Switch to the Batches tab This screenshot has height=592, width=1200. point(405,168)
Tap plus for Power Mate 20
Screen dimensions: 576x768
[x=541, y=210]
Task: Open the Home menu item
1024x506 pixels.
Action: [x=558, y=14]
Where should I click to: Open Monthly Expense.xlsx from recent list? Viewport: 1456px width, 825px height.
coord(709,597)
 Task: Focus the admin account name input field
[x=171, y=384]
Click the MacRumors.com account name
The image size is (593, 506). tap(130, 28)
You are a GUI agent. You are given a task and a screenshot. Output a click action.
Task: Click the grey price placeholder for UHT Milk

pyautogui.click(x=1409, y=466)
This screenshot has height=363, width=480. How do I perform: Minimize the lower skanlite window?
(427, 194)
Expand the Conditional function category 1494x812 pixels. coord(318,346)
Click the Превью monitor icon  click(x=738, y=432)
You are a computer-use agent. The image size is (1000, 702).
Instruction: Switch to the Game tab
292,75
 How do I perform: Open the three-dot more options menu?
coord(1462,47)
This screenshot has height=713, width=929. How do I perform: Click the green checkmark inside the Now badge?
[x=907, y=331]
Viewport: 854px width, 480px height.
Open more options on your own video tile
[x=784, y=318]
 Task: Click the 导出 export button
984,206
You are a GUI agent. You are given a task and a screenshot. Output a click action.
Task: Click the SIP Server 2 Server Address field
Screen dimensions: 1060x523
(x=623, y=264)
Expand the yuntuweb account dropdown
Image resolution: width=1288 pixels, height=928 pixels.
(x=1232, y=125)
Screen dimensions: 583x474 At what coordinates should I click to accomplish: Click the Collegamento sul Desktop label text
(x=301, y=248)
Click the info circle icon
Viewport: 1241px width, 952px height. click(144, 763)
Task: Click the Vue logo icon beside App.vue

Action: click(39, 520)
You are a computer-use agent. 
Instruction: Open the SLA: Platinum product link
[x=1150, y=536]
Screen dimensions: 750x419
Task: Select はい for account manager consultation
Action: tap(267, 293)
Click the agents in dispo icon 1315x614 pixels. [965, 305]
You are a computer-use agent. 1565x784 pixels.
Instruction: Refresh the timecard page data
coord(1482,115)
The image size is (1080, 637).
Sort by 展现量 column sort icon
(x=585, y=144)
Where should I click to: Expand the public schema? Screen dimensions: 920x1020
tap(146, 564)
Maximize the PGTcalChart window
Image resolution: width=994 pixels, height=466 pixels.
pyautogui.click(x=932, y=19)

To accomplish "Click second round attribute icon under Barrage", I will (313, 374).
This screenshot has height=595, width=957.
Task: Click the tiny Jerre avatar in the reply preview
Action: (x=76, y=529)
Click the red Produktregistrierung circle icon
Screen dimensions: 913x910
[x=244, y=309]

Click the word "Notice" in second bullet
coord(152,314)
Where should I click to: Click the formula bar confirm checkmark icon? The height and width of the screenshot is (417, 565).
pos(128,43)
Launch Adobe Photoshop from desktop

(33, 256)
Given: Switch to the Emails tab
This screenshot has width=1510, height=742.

________

> Your instructions: Extract each record, keeping it identical to the original.

> Result of this exercise:
Switch to the Batches tab This screenshot has height=592, width=1200. point(405,168)
Tap plus for Power Mate 20
Screen dimensions: 576x768
[x=541, y=210]
Task: Open the Home menu item
1024x506 pixels.
Action: [x=558, y=14]
Where should I click to: Open Monthly Expense.xlsx from recent list? Viewport: 1456px width, 825px height.
coord(709,597)
 Task: Focus the admin account name input field
[x=171, y=384]
Click the MacRumors.com account name
The image size is (593, 506). tap(130, 28)
You are a GUI agent. You are given a task and a screenshot. Output a click action.
Task: Click the grey price placeholder for UHT Milk

pyautogui.click(x=1409, y=466)
This screenshot has height=363, width=480. How do I perform: Minimize the lower skanlite window?
(427, 194)
Expand the Conditional function category 1494x812 pixels. coord(318,346)
Click the Превью monitor icon  click(x=738, y=432)
You are a computer-use agent. The image size is (1000, 702).
Instruction: Switch to the Game tab
292,75
 How do I perform: Open the three-dot more options menu?
coord(1462,47)
This screenshot has height=713, width=929. How do I perform: Click the green checkmark inside the Now badge?
[x=907, y=331]
Viewport: 854px width, 480px height.
Open more options on your own video tile
[x=784, y=318]
 Task: Click the 导出 export button
984,206
You are a GUI agent. You are given a task and a screenshot. Output a click action.
Task: Click the SIP Server 2 Server Address field
Screen dimensions: 1060x523
(x=623, y=264)
Expand the yuntuweb account dropdown
Image resolution: width=1288 pixels, height=928 pixels.
(x=1232, y=125)
Screen dimensions: 583x474 At what coordinates should I click to accomplish: Click the Collegamento sul Desktop label text
(x=301, y=248)
Click the info circle icon
Viewport: 1241px width, 952px height. click(144, 763)
Task: Click the Vue logo icon beside App.vue

Action: click(39, 520)
You are a computer-use agent. 
Instruction: Open the SLA: Platinum product link
[x=1150, y=536]
Screen dimensions: 750x419
Task: Select はい for account manager consultation
Action: tap(267, 293)
Click the agents in dispo icon 1315x614 pixels. [965, 305]
You are a computer-use agent. 1565x784 pixels.
Instruction: Refresh the timecard page data
coord(1482,115)
The image size is (1080, 637).
Sort by 展现量 column sort icon
(x=585, y=144)
Where should I click to: Expand the public schema? Screen dimensions: 920x1020
tap(146, 564)
Maximize the PGTcalChart window
Image resolution: width=994 pixels, height=466 pixels.
pyautogui.click(x=932, y=19)

To accomplish "Click second round attribute icon under Barrage", I will (313, 374).
This screenshot has height=595, width=957.
Task: Click the tiny Jerre avatar in the reply preview
Action: (x=76, y=529)
Click the red Produktregistrierung circle icon
Screen dimensions: 913x910
[x=244, y=309]

Click the word "Notice" in second bullet
coord(152,314)
Where should I click to: Click the formula bar confirm checkmark icon? The height and width of the screenshot is (417, 565).
pos(128,43)
Launch Adobe Photoshop from desktop

(33, 256)
Given: Switch to the Emails tab
This screenshot has width=1510, height=742.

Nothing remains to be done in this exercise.